Asbestos In DC Homes

Author: Susan Isaacs | The Isaacs Team

Information on detection, testing and remediation for asbestos in Washington DC homes.

What Is Asbestos?

Asbestos is a mineral fiber that occurs in rock and soil. Because of its strength and heat resistance, asbestos has been used in a variety of building construction materials for insulation and as a fire retardant. It has also been used in a wide range of manufactured goods, mostly in building materials (roofing shingles, ceiling and floor tiles, paper products, and asbestos cement products), friction products (automobile clutch, brake, and transmission parts), heat-resistant fabrics, packaging, gaskets, and coatings.

Due to its prevalence, you can expect to find asbestos products in pre-1989 homes unless it was previously remediated. Six asbestos minerals were commonly used commercially – chrysotile, amosite, crocidolite, anthophylite, tremolite and actinolite.

Is Asbestos Dangerous?

**STORED DATA**

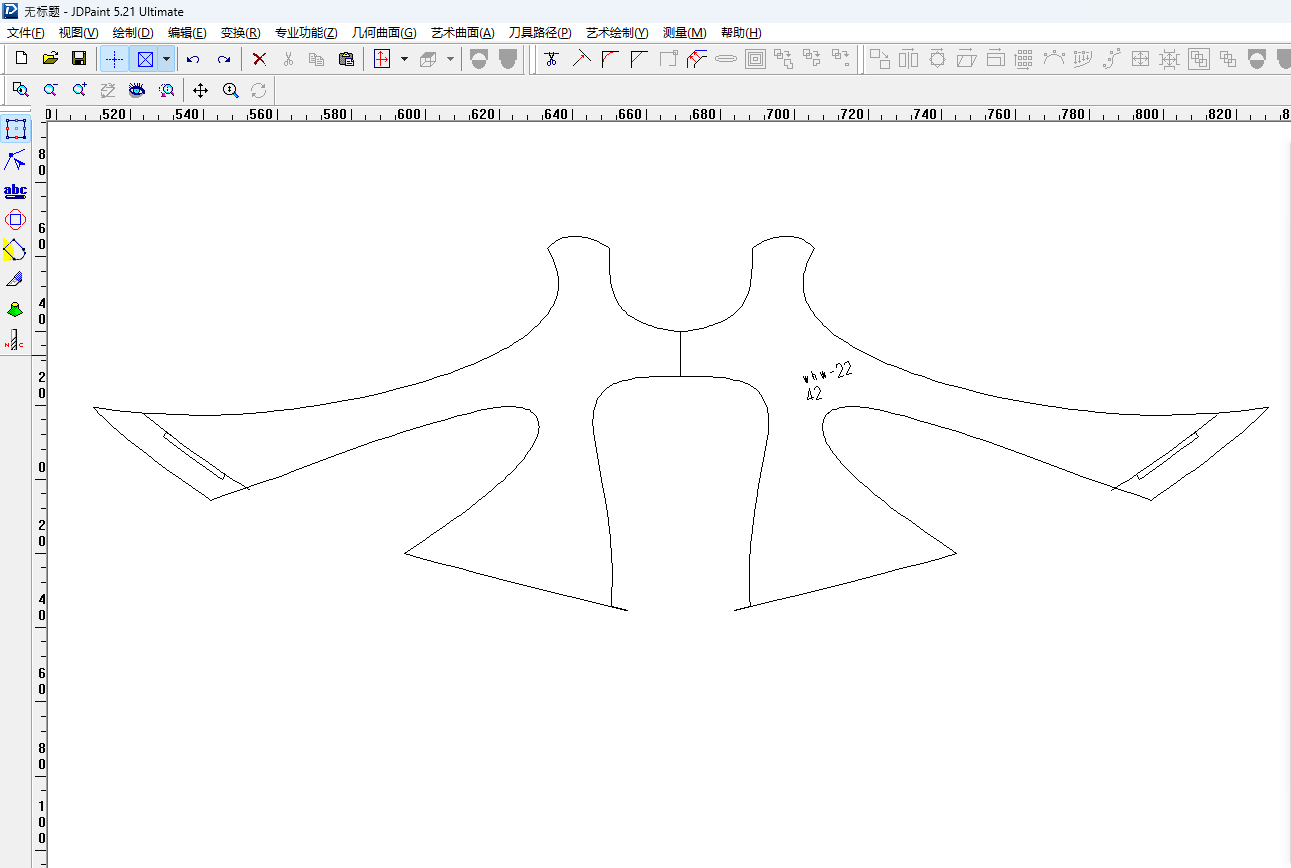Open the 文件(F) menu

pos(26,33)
...
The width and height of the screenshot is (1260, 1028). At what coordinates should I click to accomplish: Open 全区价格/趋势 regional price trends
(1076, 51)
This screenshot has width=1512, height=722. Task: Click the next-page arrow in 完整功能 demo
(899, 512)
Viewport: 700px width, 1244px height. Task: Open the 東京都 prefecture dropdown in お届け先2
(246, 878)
* * *
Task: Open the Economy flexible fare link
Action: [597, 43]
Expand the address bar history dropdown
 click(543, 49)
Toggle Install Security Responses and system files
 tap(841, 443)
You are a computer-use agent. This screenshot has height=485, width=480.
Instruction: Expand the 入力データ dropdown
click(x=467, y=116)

**WORK ITEM**
Decide whether each statement agrees with the text on asbestos in DC homes: (a) asbestos is a mineral fiber found in rock and soil; (b) asbestos products can be expected in homes built after 1989; (c) seven asbestos minerals were commonly used commercially. Answer yes or no for each, quoting the words of the text that decide it.

**SOLUTION**
(a) Yes: "Asbestos is a mineral fiber that occurs in rock and soil."
(b) No: "you can expect to find asbestos products in pre-1989 homes unless it was previously remediated"
(c) No: "Six asbestos minerals were commonly used commercially"